SET PROBLEM A – In the Adapt introduction, which two actions are defined in the context of Pandora?

[Begin DOCUMENT PASSAGE]

Adapt Introduction

Greetings, everyone! @seanfitz here, introducing the Adapt Intent Parser.

While we lock down licensing/code organization (i.e. before the code is up for grabs), I thought I’d share an overview that I wrote for the Mycroft crew. I’m here to answer questions about capabilities, help with integration and sdks, and to continue development of Adapt. Here’s to the exciting path ahead!

Adapt Intent Determination
The Adapt Intent Parser is a flexible and extensible intent definition and determination framework. It is intended to parse natural language text into a structured intent that can then be invoked programatically.

Intent Modelling
In this context, an Intent is an action the system should perform. In the context of Pandora, we’ll define two actions: List Stations, and Select Station (aka start playback)

[End DOCUMENT PASSAGE]
[Begin INFORMATION SUPPLIED]

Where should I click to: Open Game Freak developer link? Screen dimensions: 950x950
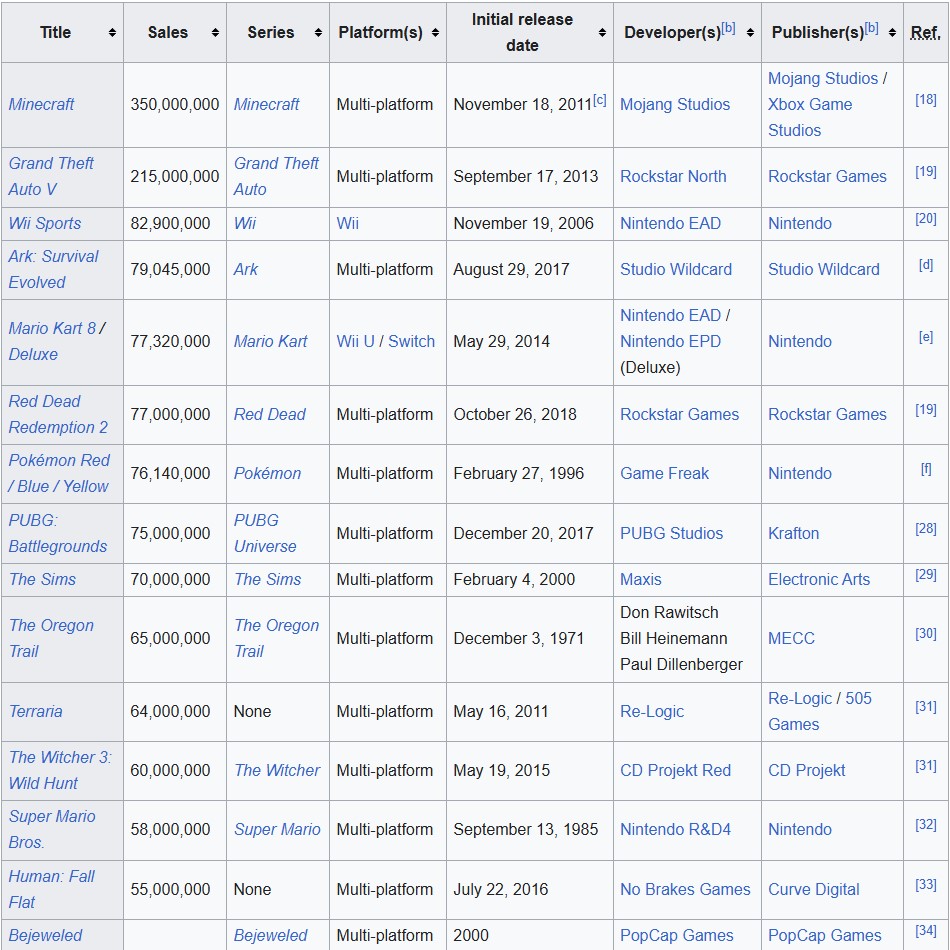664,473
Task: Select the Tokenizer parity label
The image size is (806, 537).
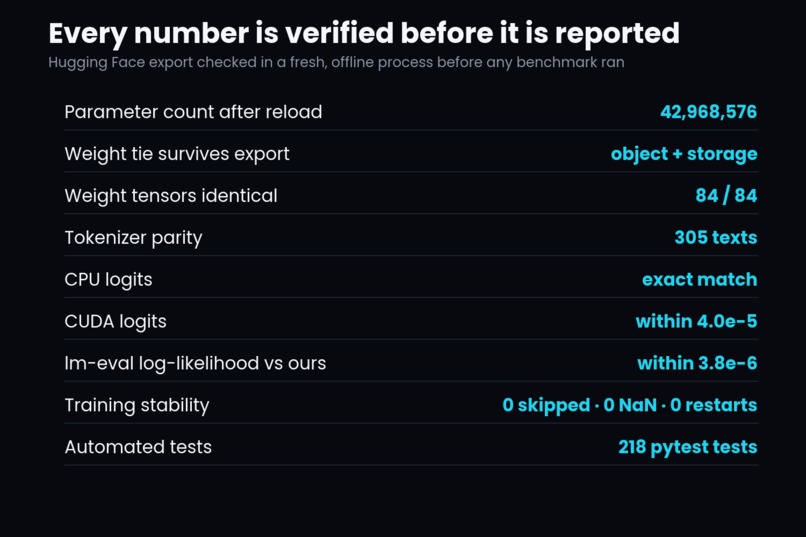Action: (134, 238)
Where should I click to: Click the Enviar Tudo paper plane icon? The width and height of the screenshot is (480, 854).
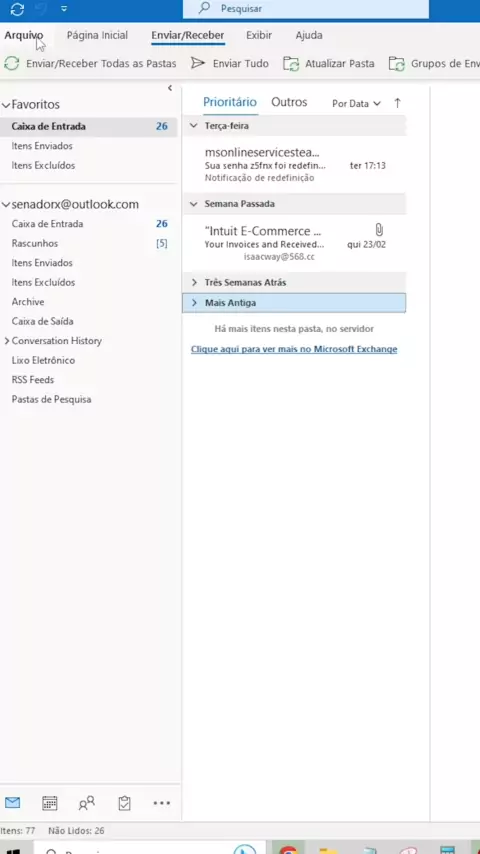point(197,63)
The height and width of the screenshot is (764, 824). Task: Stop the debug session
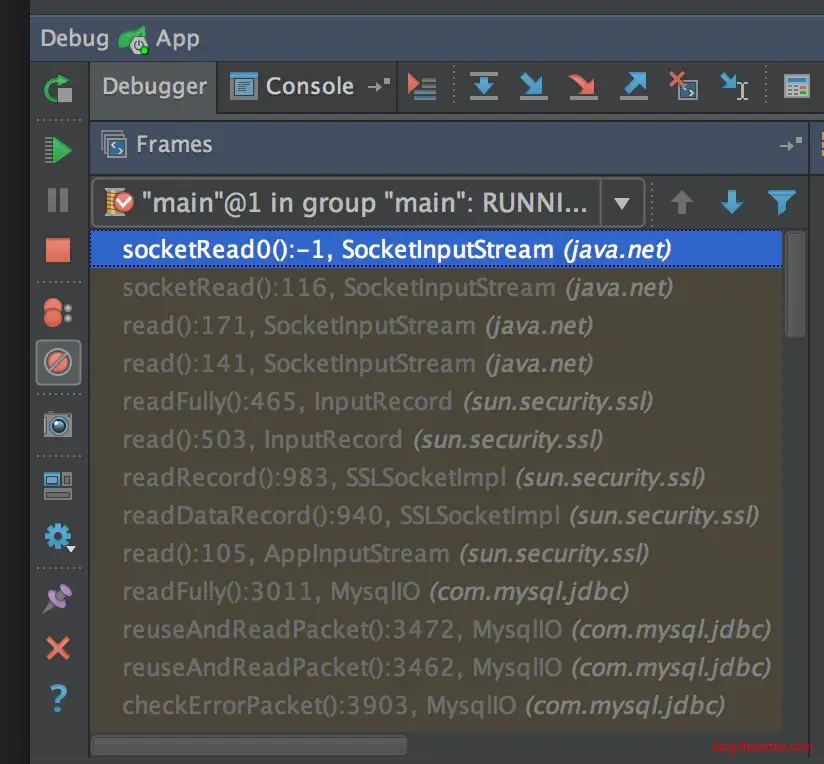click(58, 250)
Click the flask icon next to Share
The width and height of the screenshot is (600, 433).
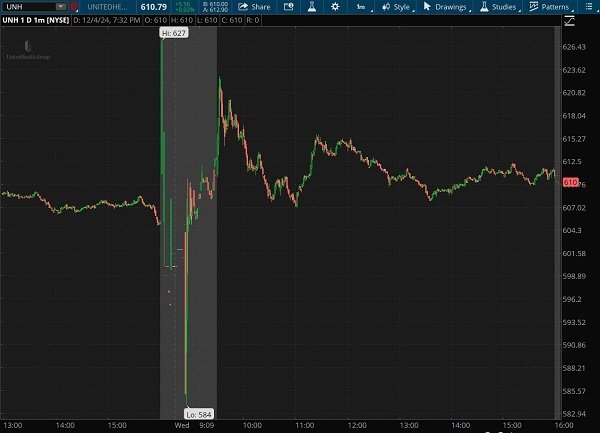pyautogui.click(x=309, y=7)
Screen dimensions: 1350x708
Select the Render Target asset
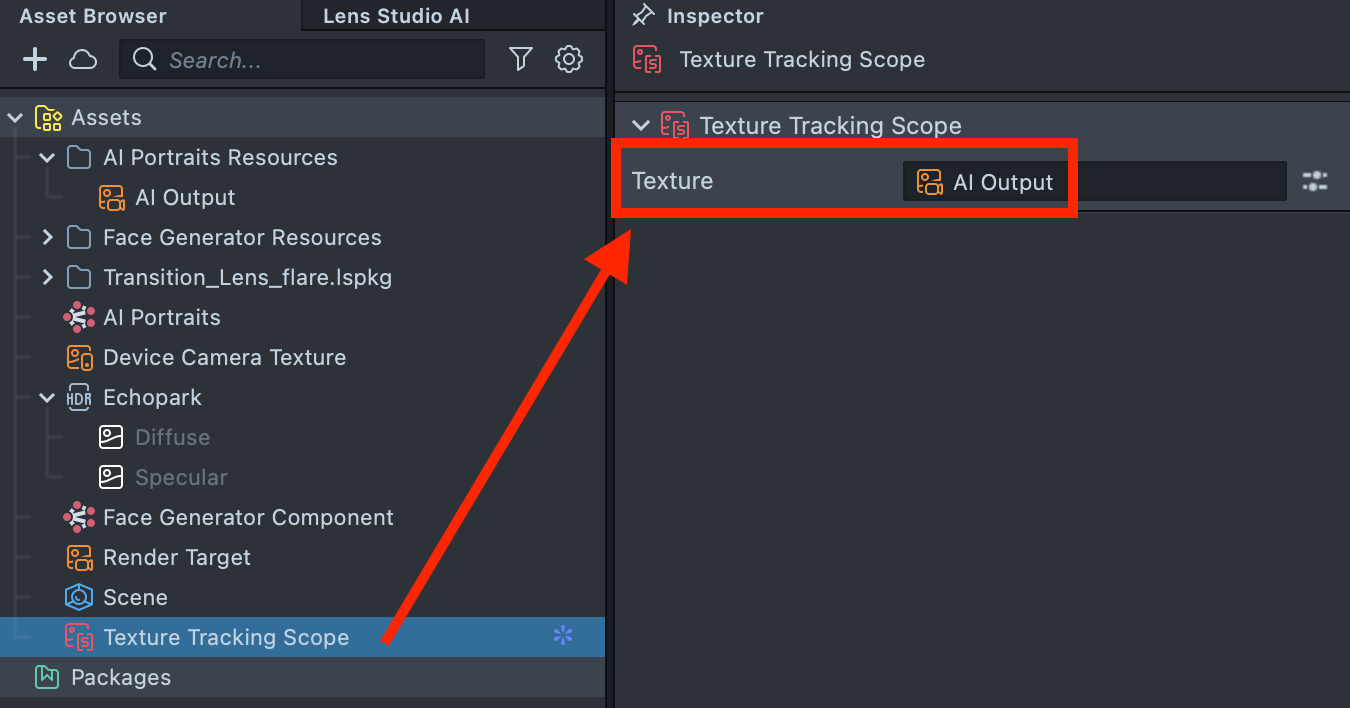point(176,558)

[End INFORMATION SUPPLIED]

SET PROBLEM B – Please rescale the rows above: write out every row again, requests included, and multiply each coordinate in the answers by 2.55, rounding to whole numbers with halves going up. Leave the pictures out.

COMPLETE RESPONSE A – List Stations and Select Station (aka start playback).

COMPLETE RESPONSE B –
Where should I click to: Open Game Freak developer link? Screen dimensions: 950x950
1693,1206
Task: Select the Tokenizer parity label
The image size is (806, 537).
Action: (342, 607)
Where should I click to: Click the Enviar Tudo paper plane icon? The width and height of the screenshot is (480, 854).
point(502,161)
The height and width of the screenshot is (764, 824). Task: Stop the debug session
click(148, 638)
Click the flask icon next to Share
The width and height of the screenshot is (600, 433).
pyautogui.click(x=788, y=18)
Screen dimensions: 1350x708
Select the Render Target asset
point(449,1423)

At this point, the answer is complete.